[Tutor] print "Hello, World!"
Patty
patty at cruzio.com
Thu Feb 3 18:38:11 CET 2011
Hello Doug - My very first document I read - before I took an online
course - was "A Quick, Painless Tutorial on the Python Language" by Norman
Matloff from UC Davis. My copy is dated May 1, 2009 but I think he has
updated it -- looks like May 2010. Here is the link, you may also want to
query for other links like this for Matloff because I saw a few others while
looking this up for you. It is free.
http://html-pdf-converter.com/pdf/a-quick-painless-tutorial-on-the-python-language.html
I also liked Alan Gauld's tutorial and the videos made by Google - taught by
Nick Parlante - Here is the link:
http://code.google.com/edu/languages/google-python-class/
I was not really happy with the actual course I took. You can contact me
offline about this.
Regards,
Patty
----- Original Message -----
From: "Doug Marvel" <smokeinourlights at gmail.com>
To: <alan.gauld at btinternet.com>; <tutor at python.org>
Sent: Thursday, February 03, 2011 7:28 AM
Subject: Re: [Tutor] print "Hello, World!"

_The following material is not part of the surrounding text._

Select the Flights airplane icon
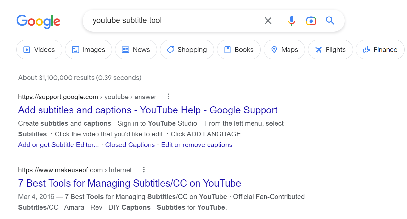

Holy wow! I'm going to go through all of these and see what sort of
understanding I can absorb. I'm super excited that a helpful community
exists for this, but I'm more excited to start learning. So I'm going
to go do that now. I'm starting with Alan Gauld's tutorial, but like I
said, I'm going to check out all of them, until I build some
confidence. So far, this one seems to run at my speed. I'll be back,
for certain. It took me twenty minutes to figure out how to get the
">>>" to come up in DOS after typing 'python'. hahaha
It's good to meet all of you, and thanks again.
Doug
On Thu, Feb 3, 2011 at 6:07 AM, Alan Gauld <alan.gauld at btinternet.com>
wrote:
> "michael scott" <jigenbakuda at yahoo.com> wrote
>
>> already been asked, learn from others who asked before you :) Oh yea, I
>> once
>> read that there are no intermediate tutorials in any programming
>> language,
>> because once you get past the basics, you only need to reference the
>> "documentation" that comes with the language.
>
> Thats very nearly true. There are intermediate level tutorials for a few
> languages but more generally you get subject specific tutorials on
> things like parsing, web programming, GUI programming, databases,
> networking, stats and scientific programming etc etc.
>
> So there are usually intermediate level tutorials to suit they are rarely
> full language tutorials.
>
> I try to cover that off with the advanced topics and "Python in practice"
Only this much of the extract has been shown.